**Извлеченный текст:**
##############################

Где в киберпространстве север?1 В неизведанных просторах за пределами галактики Гутенберга мы вынуждены обходиться без компаса, и дело не только в картах или технологиях. На заре интернета киберпространство казалось открытым и свободным. Теперь в нем чертят границы, ведут бои и возводят стены2. Люди, жаждущие свободы, надеялись, что электронные коммуникации обойдутся без ограничений, но эти ожидания были наивны. Кто добровольно откажется от пароля к своей электронной почте или отключит фильтр, защищающий детей от порнографии, или оставит свою страну беззащитной перед кибератаками? Но Великая китайская стена сетевой защиты и неограниченная слежка со стороны Агентства национальной безопасности доказывают, что власти ставят свои интересы выше интересов простых людей. Дали ли новые технологии новые инструменты, которые помогут воле государства перевесить права его граждан? Возможно. Но не стоит думать, что такого никогда не бывало в прошлом. Чтобы до некоторой степени понять текущую ситуацию, мы должны изучить все попытки государства контролировать средства коммуникации. Эта книга призвана показать, как выглядели такие попытки, причем в конкретные периоды и в конкретных местах, так что их можно исследовать во всех подробностях. Это история скрытого, ведь такое «расследование» приводит в закрытые кабинеты и к секретным заданиям, исполняя которые, государственные служащие надзирали за словом, допуская или не допуская книги в печать или запрещая их уже после публикации.
История книгопечатания и попыток его контролировать не откроет методов, которые можно напрямую применить к процедурам контроля над цифровыми коммуникациями. Ее важно изучить по другой причине.
Показывая с изнанки работу цензоров, такая история дает понять, как мыслят создатели подобных стратегий, как государство оценивает угрозу своей монополии на власть и как пытается бороться с этими угрозами. Сила печатного слова может представлять не меньшую опасность, чем кибератака. Как ее определяли государственные служащие и какими соображениями руководствовались в своих действиях? Ни один историк не может влезть в голову мертвому человеку, да и живому, раз уж на то пошло, хотя последний может дать интервью для исследования по современной истории. Но с помощью документов возможно определить общий характер мышления и поведения цензоров. Архивы редко предоставляют нужную информацию на эту тему, ведь цензура работает тайно, а тайны, как правило, остаются нераскрытыми или утерянными. Однако, собрав необходимое количество свидетельств, можно догадаться о неявных предпосылках и подспудном вмешательстве чиновников, отвечавших за контроль над печатью. И тогда уже можешь почерпнуть гораздо больше сведений. Появляется возможность понаблюдать за работой цензоров, проверяющих текст строчка за строчкой, или проследить за полицейскими мерами против запрещенных книг, за тем, как упрочиваются границы между законным и незаконным. Эти границы необходимо обозначать, ведь они были зачастую нечеткими и нередко менялись. Где проходит черта между Кришной, заигрывающим с доярками, и недопустимым эротизмом в бенгальских книгах или между соцреализмом и «позднебуржуазной» литературой в коммунистической Восточной Германии? Подобные концептуальные разграничения интересны сами по себе и важны ввиду их влияния на практические действия. Запрещение книг – различные меры, попадающие в категорию цензуры после публикации, – показывает, как государство боролось с литературой на улицах. Эта борьба позволяет историку заглянуть в жизнь отчаянных людей, сомнительных личностей, действовавших вне рамок закона.

##############################

**Что сделать:**
a: Перечислите все действия, которые, согласно тексту о цензуре, теперь совершают в киберпространстве.
b: Перепишите слово в слово фрагмент текста о цензуре, начинающийся словами «История книгопечатания и» и заканчивающийся словами «по другой причине.».
c: Напишите продолжение текста о цензуре, начиная сразу после его последнего предложения.
Записи, которые идут дальше, — отдельный материал, не связанный с текстом о цензуре.

##############################

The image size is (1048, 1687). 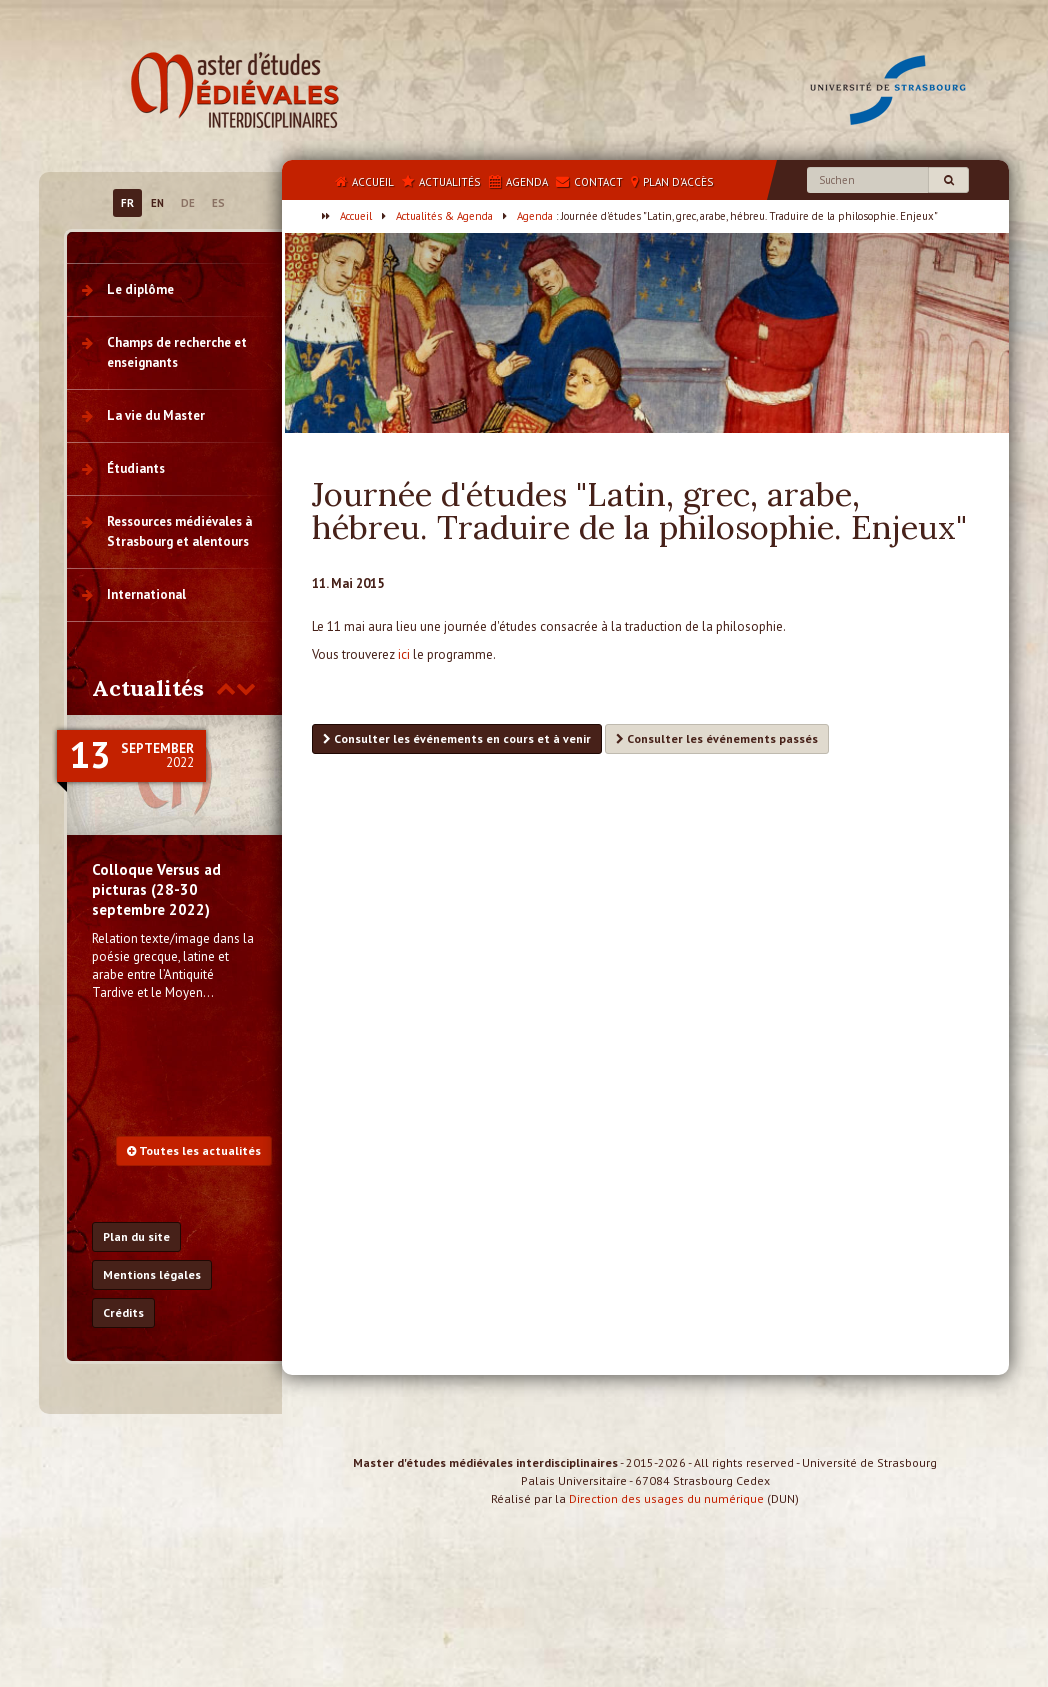 What do you see at coordinates (123, 1312) in the screenshot?
I see `Crédits` at bounding box center [123, 1312].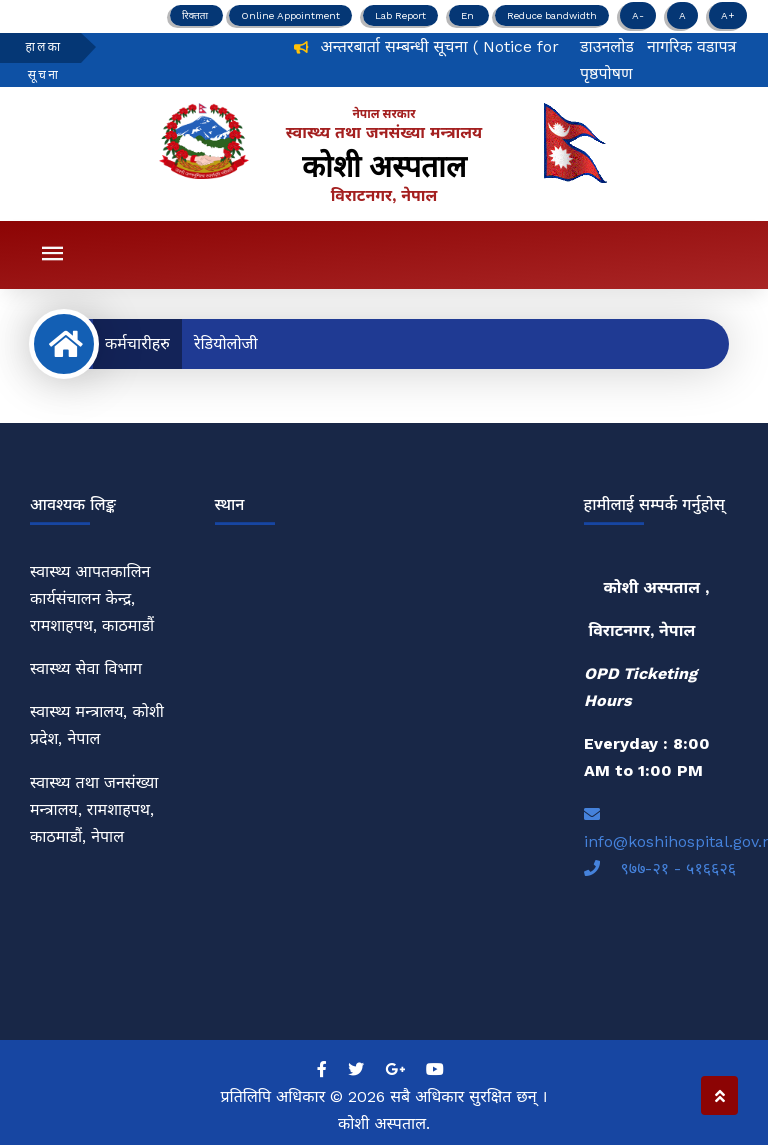 The image size is (768, 1145). Describe the element at coordinates (400, 15) in the screenshot. I see `Lab Report` at that location.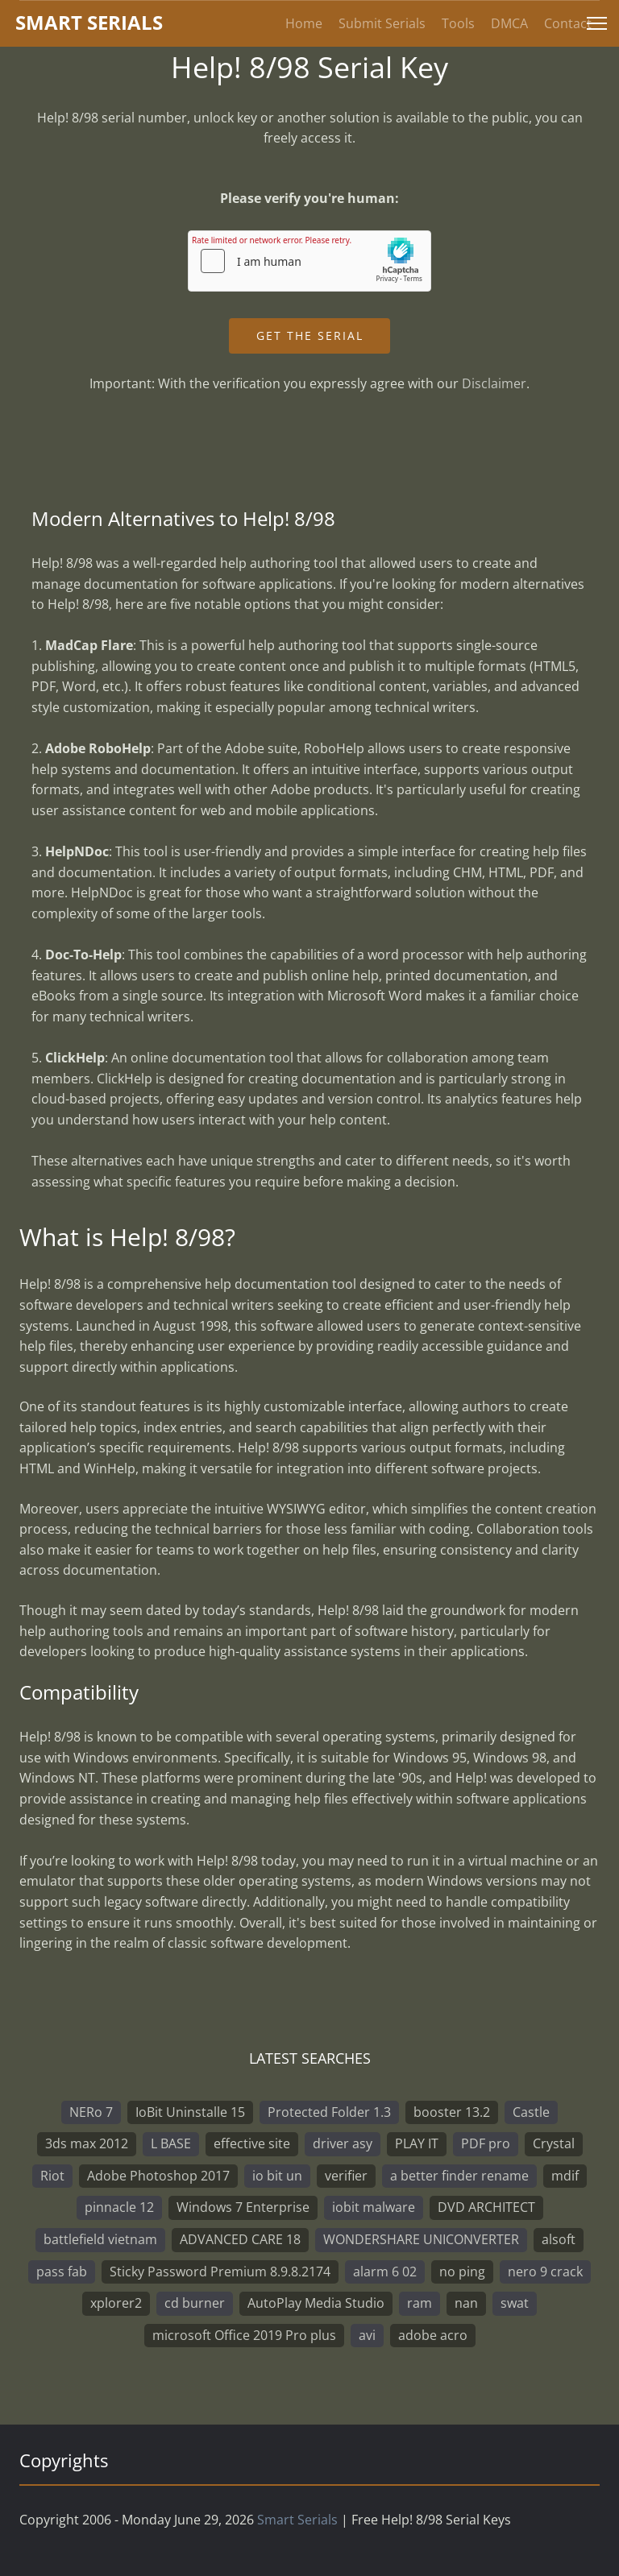  Describe the element at coordinates (158, 2176) in the screenshot. I see `Adobe Photoshop 2017` at that location.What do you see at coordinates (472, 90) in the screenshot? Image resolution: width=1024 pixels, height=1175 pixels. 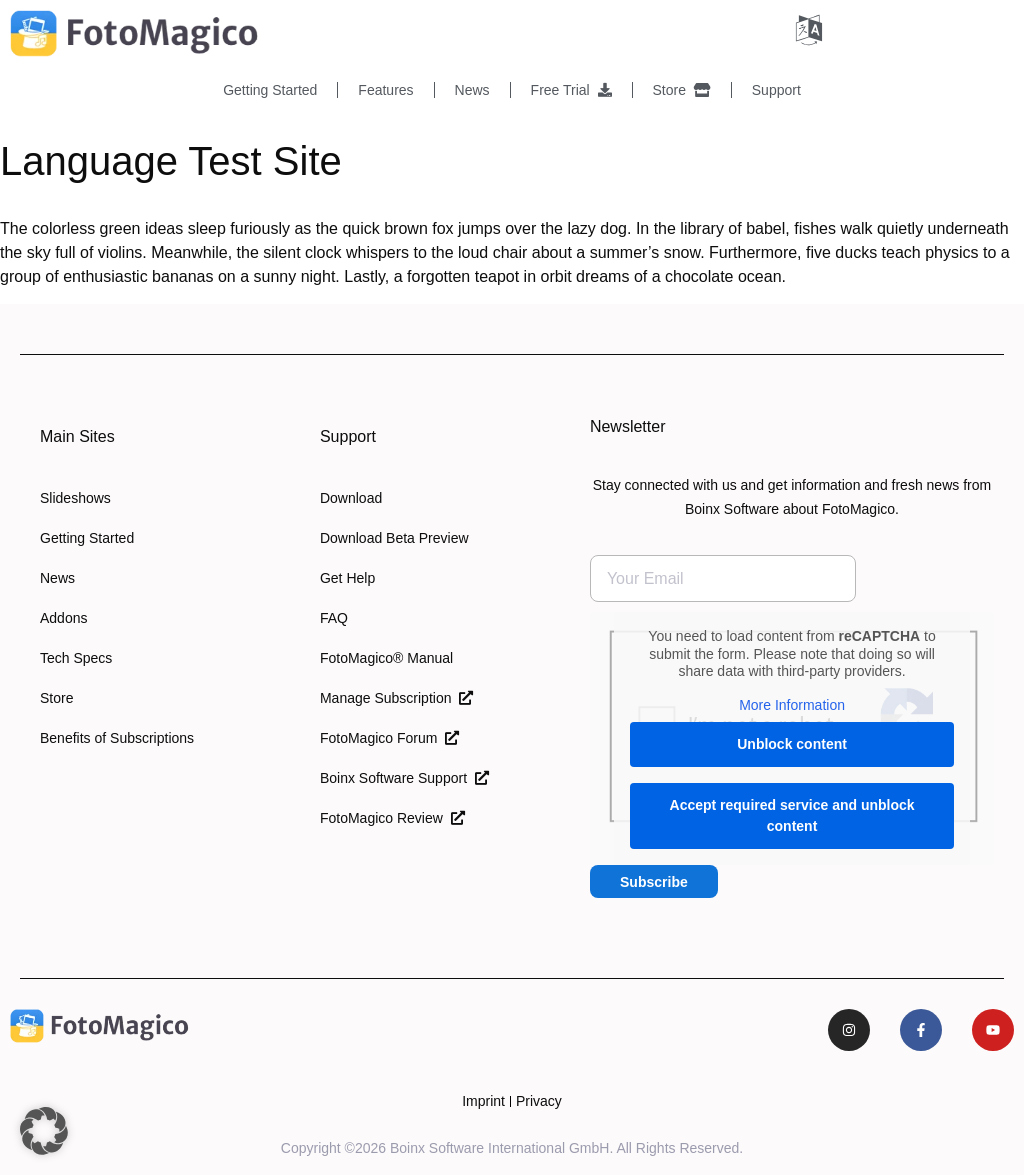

##############################

**Ответы:**
a: Чертят границы, ведут бои, возводят стены.

b:
История книгопечатания и попыток его контролировать не откроет методов, которые можно напрямую применить к процедурам контроля над цифровыми коммуникациями. Ее важно изучить по другой причине.

c:
На этом этапе исследование дает ощутить радость настоящей охоты, ведь полиция – или ее аналог, в зависимости от характера правления, – имеет дело с человеческими типами, редко попадающими в книги по истории. Бродячие музыканты, изворотливые торговцы-разносчики, мятежные проповедники, купцы-авантюристы, писатели всякого рода, знаменитые и неизвестные, включая поддельного свами и наживающуюся на скандалах горничную, даже сами полицейские, иногда переходившие на сторону своих жертв, – все они встречаются на страницах этой книги рядом со всевозможными цензорами. Мне кажется, такие детали человеческой жизни сами по себе заслуживают внимания, но, пересказывая истории настолько точно, насколько возможно, без искажений и преувеличений, я хочу достичь большего – создать историю цензуры нового типа, который был бы одновременно сравнительным и этнографическим.
За исключением выдающихся мастеров вроде Марка Блока, историки призывают к сравнительным исследованиям куда чаще, чем проводят их3. Это трудоемкий жанр не только потому, что для него нужно свободно владеть материалом из разных изучаемых областей на разных языках, но и потому, что он перенимает у сравнения все его недостатки. Яблоки с апельсинами еще можно не перепутать, но как изучать два учреждения, которые выглядят одинаково или носят одно название, но действуют по-разному? Человек, которого называют цензором в одной системе, может действовать согласно таким правилам игры, которые будут совершенно недопустимы для цензора в другой. Да и сами игры будут разными. Даже представление о литературе в некоторых культурах обладает гораздо большей значимостью, чем в других. В советской России, как сказал Александр Солженицын, литература была столь могущественна, что «могла ускорить историю»4. А для большинства американцев она значит меньше, чем профессиональный спорт. Но и их отношение сильно изменялось с течением времени. Литература занимала важнейшее место в их жизни три сотни лет назад, когда Библия (особенно женевские издания, по большей части восходящие к полному силы переводу Уильяма Тиндейла) куда более непосредственно воздействовала на бытие людей. На самом деле, говорить о литературе у пуритан – некоторый анахронизм, так как этот термин отсутствовал в повседневной речи до XVIII века. Корректнее было бы сказать «религия» или «священное», что верно и для многих других древних культур, например для Индии, где исторические источники нельзя безошибочно отделить от мифологии. Но вместо того, чтобы сосредотачиваться на терминах, я надеюсь понять язык в целом – уловить общий тон культурной системы, ее неоговариваемые оценочные установки и имплицитные ценности через действия, к которым они приводят. Сравнительный анализ, на мой взгляд, лучше всего работает на системном уровне. Поэтому я решил воссоздать облик цензуры при трех авторитарных режимах: монархии Бурбонов во Франции XVIII века, Британской Индии XIX века и коммунистической диктатуре в XX веке в Восточной Германии. Каждый из них заслуживает отдельного изучения в этом плане. И если сопоставить и подвергнуть сравнительному анализу их данные, можно пересмотреть историю цензуры в целом.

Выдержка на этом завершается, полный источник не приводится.